Link to paper

The full paper is available here.

You can also find the paper on PapersWithCode here.

Abstract

Recent work attributes progress in NLP to large language models with increased model size and large quantities of pretraining data.
Current state-of-the-art LMs for Hebrew are both under-parameterized and under-trained compared to LMs in other languages.
Multilingual sequence-to-sequence models present a promising building block for NLP for morphologically rich languages.

Large pretrained language models have been used in a variety of NLP tasks, domains, and languages.
These models are trained in a self-supervised fashion on large corpora.
Language-specific models have been developed to improve benchmark results in a variety of languages, including Hebrew.
Hebrew language models are trained with a relatively small pretraining data and are under-parameterized.
Encoder-only architectures are not effective for morpho-syntactic tasks.
A three-faceted problem exists in Hebrew NLP: underparameterization, limited training data, and suboptimal pre-training architecture.
mT5 is proposed to address these challenges.
Text-only formulations are proposed to adapt classification, span prediction, and token/morpheme classification tasks to mT5’s text-to-text paradigm.
This paradigm change produces empirical improvements on all tasks evaluated compared to previous state-of-the-art.

We use mT5, a multilingual generative text-to-text version of T5, trained on 101 languages.
We evaluate mT5 on all its available sizes, ranging from 300M to 13B parameters.
We propose casting all Hebrew NLP tasks as text-to-text tasks, where the input text is fed into the model and targets are produced in a generative manner.
Token classification is not as common in the literature, especially when the tokens consist of multiple morphemes.

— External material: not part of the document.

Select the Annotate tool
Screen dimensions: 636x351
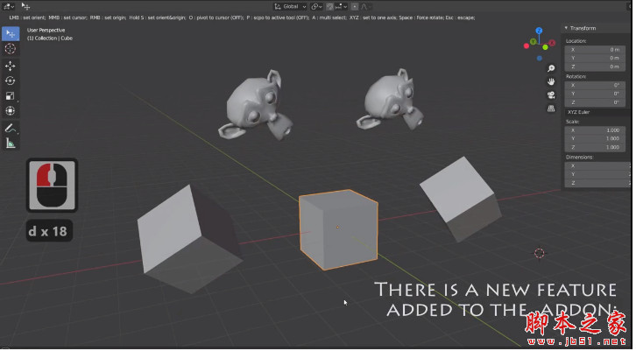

mT5 produces better results than evaluated baselines on Hebrew NLP benchmarks
mT5 produces the biggest performance boost for the Question-Answering task of ParaShoot
mT5 outperforms AlephBERT by 27.9 F1 points
mT5 outperforms baseline models for sentiment analysis by a small fraction
Error reduction of 30.3% and 32.8% for the segmentation and POS tagging tasks compared to previous state-of-the-art
Increase of 16.93 mset F1 points compared to YAP for lemmatization task

All Hebrew LMs to date are encoder-only models, which cannot generate morpheme sequences.
mT5 is a publicly available multilingual large language model that was trained on multilingual and Hebrew data.
mT5 outperforms all previous baselines.
Multilingual sequence-to-sequence models should be used for Hebrew and other MRLs.